There is a corporate death penalty. Religious organizations can be sentenced to oblivion.
Typically, a non-profit corporation ends up forcibly terminated because it failed to follow the corporate forms. Usually, the failure to follow is not sporadic or just sloppiness but an abandonment. The abandonment of the corporate life usually includes failure to maintain membership records, failure to define voting membership qualifications, failure to elect directors or other officers in accord with bylaws, failure to maintain proper financial records and controls, failure to conduct regular board meetings, and an inability by application of neutral principles for a court or court appointed receiver to identify those with a right to make decisions about the assets of the non-profit corporation.
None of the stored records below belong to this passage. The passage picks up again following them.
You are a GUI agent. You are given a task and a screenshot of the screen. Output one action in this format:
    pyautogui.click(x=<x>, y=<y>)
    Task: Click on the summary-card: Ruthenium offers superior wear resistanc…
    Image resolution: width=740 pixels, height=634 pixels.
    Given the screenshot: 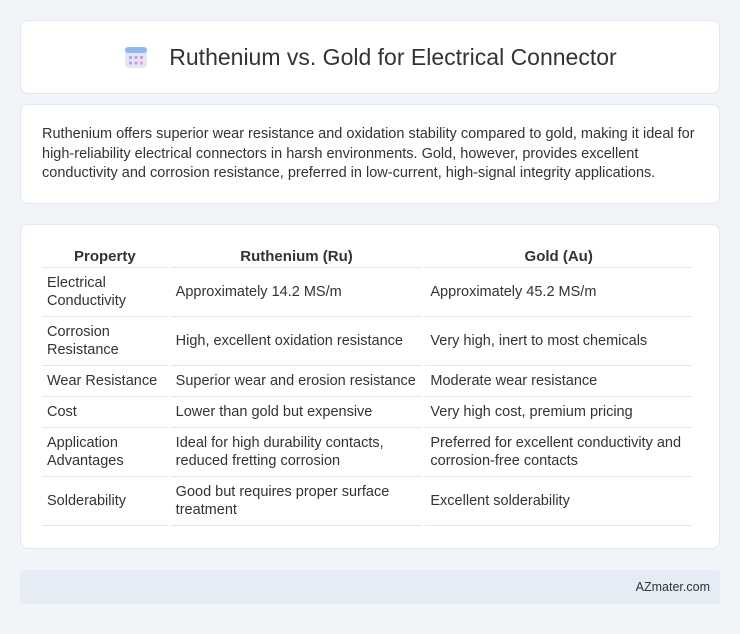 What is the action you would take?
    pyautogui.click(x=370, y=154)
    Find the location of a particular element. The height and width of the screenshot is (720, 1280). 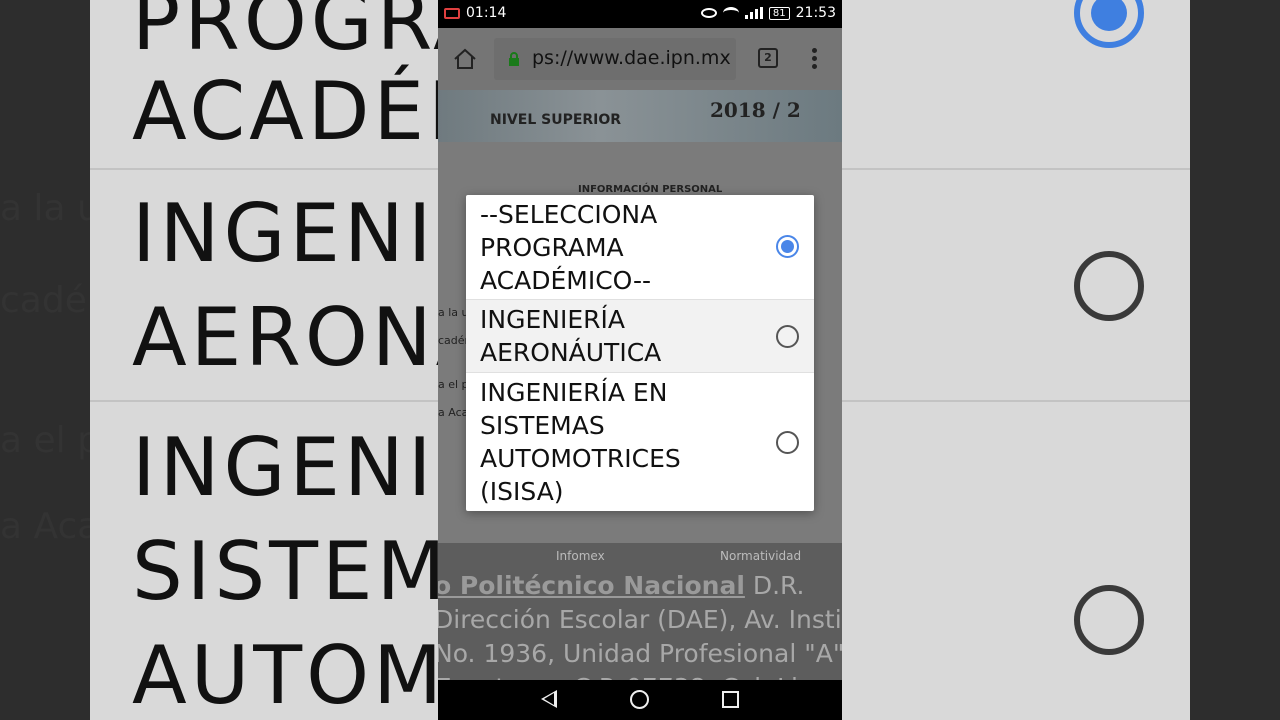

tab-switcher-icon: 2 is located at coordinates (768, 58).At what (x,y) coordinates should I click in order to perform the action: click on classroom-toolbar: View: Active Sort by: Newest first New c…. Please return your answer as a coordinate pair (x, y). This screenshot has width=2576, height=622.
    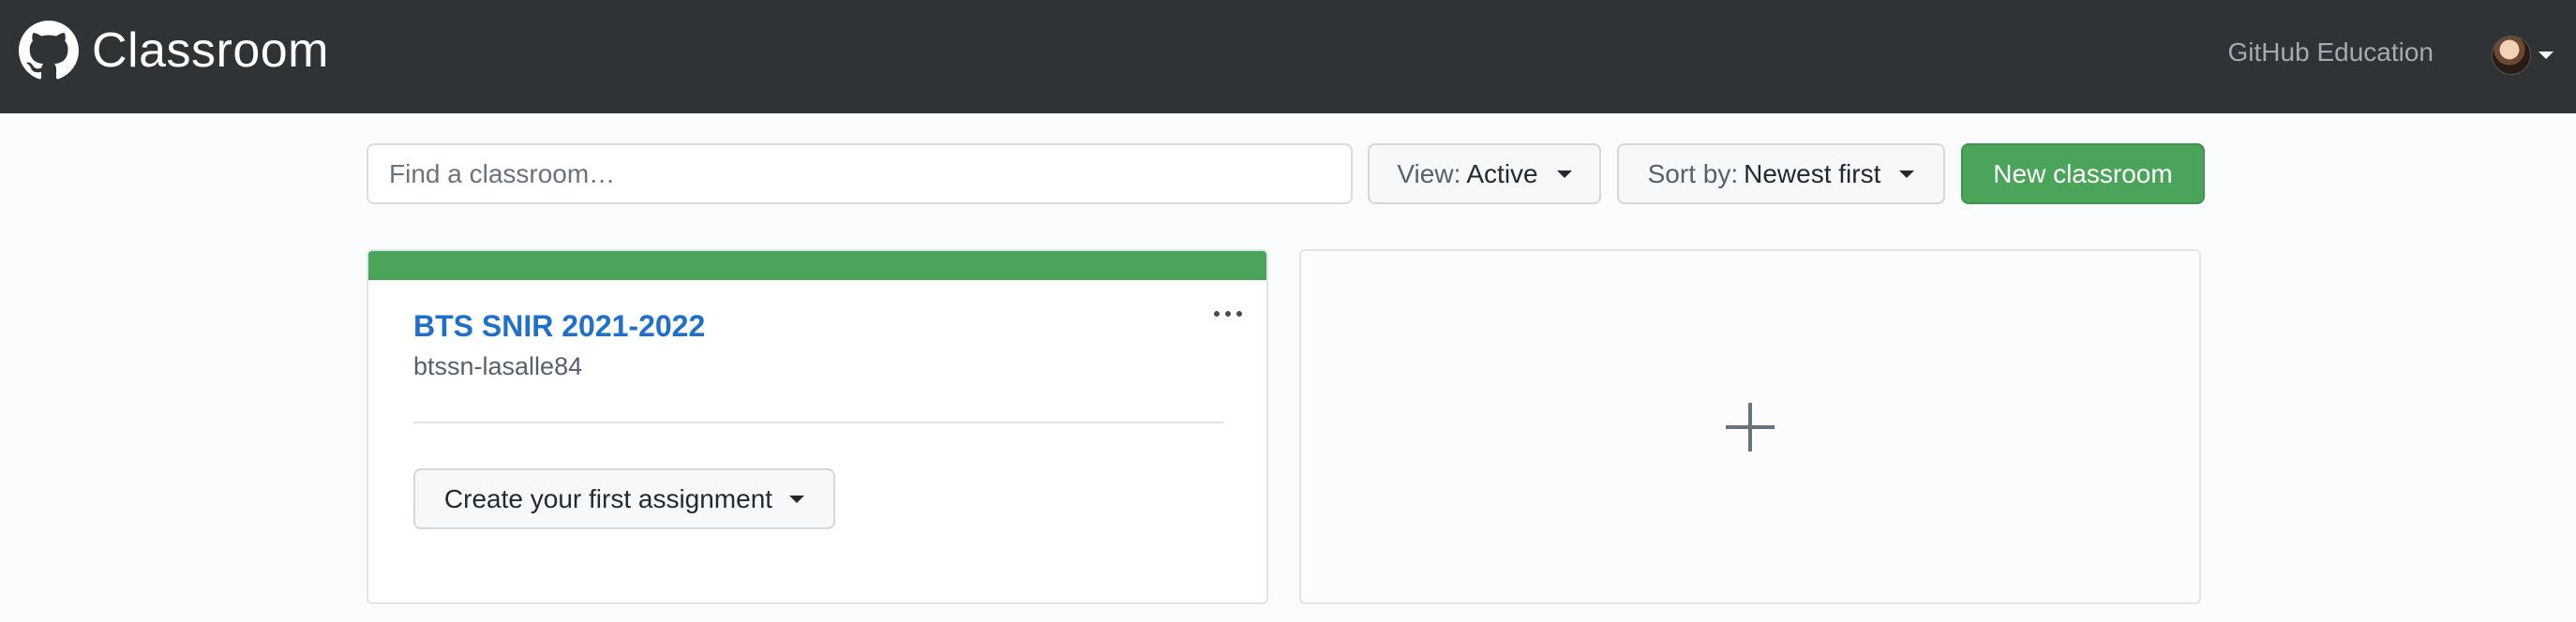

In Ohio v Omar Ibn Khattab Mosque, Inc., 2017 Ohio 4453 (Ohio App. 10th Dist. 2017), the Attorney General of Ohio sought dissolution of the non-profit corporation and appointment of a receiver to form a successor non-profit corporation that would own the assets of Khattab Mosque, Inc. The court affirmed a magistrate’s findings that board members were attempting to hold office beyond their terms, multiple efforts to elect successors had merely multiplied disputes and claims, the mosque’s bank froze its accounts so it could not pay its bills because of competing claims, each faction before the court wanted control of church assets and ouster of the board members representing the opposite faction, and each side was attempting to drag the Attorney General into ecclesiastical disputes over qualifications of board members. The court refused to resolve any of the disputes, noting that years of litigation had already failed to do so, and simply granted the Attorney General’s petition to dissolve the corporation and appoint a receiver to supervise creation of a successor entity and all in only 40 pages.
Too often, such calamities arise from building programs. The Khattab Mosque collapse began in a building program that may have resulted in a battle for control. Churches, mosques, synagogues and para-church organizations that assume everyone will remain loyal, honest, and accommodating throughout the years will see no need for organizational documents, rules of corporate governance, and otherwise documented elections and regular meetings. Strong leadership that seemed to make such things unnecessary will retire or die. New members will sometimes become disenfranchised with the old ways. These are the reasons corporate forms matter.